→ EXTRAIT DU DOCUMENT:
_ _ _ _ _ _ _
Vie de Néron: les derniers jours

Suétone
Vie de Néron
1e partie: les années de mesure
2e partie: les années de démesure
3e partie: les derniers jours


[La fin du règne de Néron]
XL. L'univers, après avoir supporté un tel prince un peu moins de quatorze ans, l'abandonna enfin. Les Gaulois donnèrent le signal sous la conduite de Julius Vindex, qui alors gouvernait leur province en qualité de propréteur. Les astrologues avaient autrefois prédit à Néron qu'un jour on le délaisserait: ce qui lui donna lieu de prononcer ce mot célèbre: «Toute la terre entretient le génie,» voulant par là justifier son goût pour la musique, art agréable aux princes, et nécessaire aux particuliers. Cependant des devins lui avaient promis qu'à sa déchéance, il régnerait sur l'Orient; d'autres lui avaient assigné le royaume de Jérusalem; plusieurs lui assuraient l'entier rétablissement de sa couronne. Porté à croire cette dernière prédiction, après avoir perdu et recouvré tour à tour la Bretagne et l'Arménie, il se crut délivré des maux dont le Destin le menaçait. Mais, quand l'oracle d'Apollon l'eut averti à Delphes de prendre garde à la soixante-treizième année, persuadé que c'était le terme de sa vie, sans se préoccuper en rien de l'âge de Galba, il se flatta non-seulement d'atteindre à la vieillesse, mais encore de jouir d'un bonheur constant et extraordinaire, au point qu'ayant un jour perdu dans un naufrage ce qu'il avait de plus précieux, il ne craignit pas de dire à ceux qui l'accompagnaient que les poissons lui rapporteraient tous ces objets. Ce fut à Naples, le jour anniversaire du meurtre de sa mère, qu'il apprit le soulèvement des Gaules. Il reçut cette nouvelle avec tant de calme et d'indifférence, que l'on soupçonna qu'il était bien aise d'avoir une occasion de dépouiller, selon le droit de la guerre, les provinces les plus opulentes. Il se rendit aussitôt au gymnase, et prit le grand intérêt à voir lutter les athlètes. Son souper fut interrompu par les lettres les plus inquiétantes. Dans sa colère, il menaça des plus terribles châtiments ceux qui se rendraient coupables de défection. Durant huit jours, il ne répondit à aucune lettre, ne donna ni ordre, ni instruction, et ensevelit cette affaire dans l'oubli.
_ _ _ _ _ _ _
→ TÂCHES À RÉALISER:
**1.** D'après le récit des derniers jours de Néron, pourquoi celui-ci se flattait-il d'atteindre la vieillesse ? Répondez en une à trois phrases.
**2.** Poursuivez le récit des derniers jours de Néron après sa dernière phrase.

→ JEU DE DONNÉES:
_ _ _ _ _ _ _
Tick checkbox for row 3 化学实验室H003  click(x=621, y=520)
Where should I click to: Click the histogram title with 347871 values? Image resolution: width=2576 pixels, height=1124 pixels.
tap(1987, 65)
_ _ _ _ _ _ _
→ RÉSULTATS:
**1.** L'oracle d'Apollon l'avait averti à Delphes de prendre garde à la soixante-treizième année, et il était persuadé que ce serait le terme de sa vie. Il se croyait donc assuré de vivre jusqu'à un âge avancé, et même de jouir d'un bonheur constant et extraordinaire.

**2.**
XLI. Enfin, ému par les outrageantes et nombreuses proclamations de Vindex, il écrivit au sénat pour l'exhorter à le venger, lui et l'empire, s'excusant sur un mal de gorge de n'être point venu en personne. Rien, dans ces proclamations ne l'offensa plus que d'être traité de mauvais joueur de luth, et appelé Ænobarbus au lieu de Néron. Il déclara qu'il allait renoncer à son nom d'adoption, et reprendre son nom de famille qu'on lui rappelait par forme d'injure. À l'égard des autres imputations, ce qui en démontrait selon lui, la fausseté, c'était le reproche qu'on lui faisait d'ignorer un art qu'il avait cultivé et perfectionné avec tant de soin; puis il demandait à chacun s'il connaissait un musicien plus habile que lui. Cependant les messages se succédaient avec rapidité. Saisi d'effroi, il revint à Rome. Un présage des plus frivoles le rassura dans sa route. Il vit, sur un monument, une sculpture qui représentait un soldat gaulois terrassé par un chevalier romain et traîné par les cheveux. À ce spectacle, il fut transporté de joie et rendit grâces au ciel. Dans ces graves circonstances, il ne harangua ni le peuple ni le sénat. Il tint conseil à la hâte avec quelques principaux citoyens qu'il appela chez lui, et passa le reste du jour à leur faire voir des instruments de musique hydraulique d'une espèce toute nouvelle, à leur montrer chaque pièce l'une après l'autre, à discourir sur l'emploi et le mérite de chacune, et à leur assurer même qu'il étalerait tout ce mécanisme sur le théâtre, si Vindex le lui permettait.

[Défection de Galba]
XLII. Mais, à la nouvelle de la défection de Galba et des Espagnes, il fut anéanti, et, perdant entièrement courage, il resta longtemps sans voix et à demi-mort. Revenu à lui, il déchira ses vêtements, se frappa la tête, et s'écria que c'en était fait de lui. Sa nourrice le consolait en lui rappelant que de semblables désastres étaient arrivés à d'autres princes. Il répondit qu'il éprouvait des malheurs inouis et sans exemple. Néanmoins il ne retrancha ni ne diminua rien à ses habitudes de luxe et de paresse. Il fit plus: après avoir reçu de province une heureuse nouvelle, il donna un splendide festin, ensuite il chanta, avec accompagnement de gestes bouffons, contre les chefs de la défection, des vers plaisants qui furent répandus dans le public. Il se fit même porter secrètement au théâtre, et envoya dire, à un comédien qui plaisait beaucoup, qu'il profitait des «occupations de l'empereur.»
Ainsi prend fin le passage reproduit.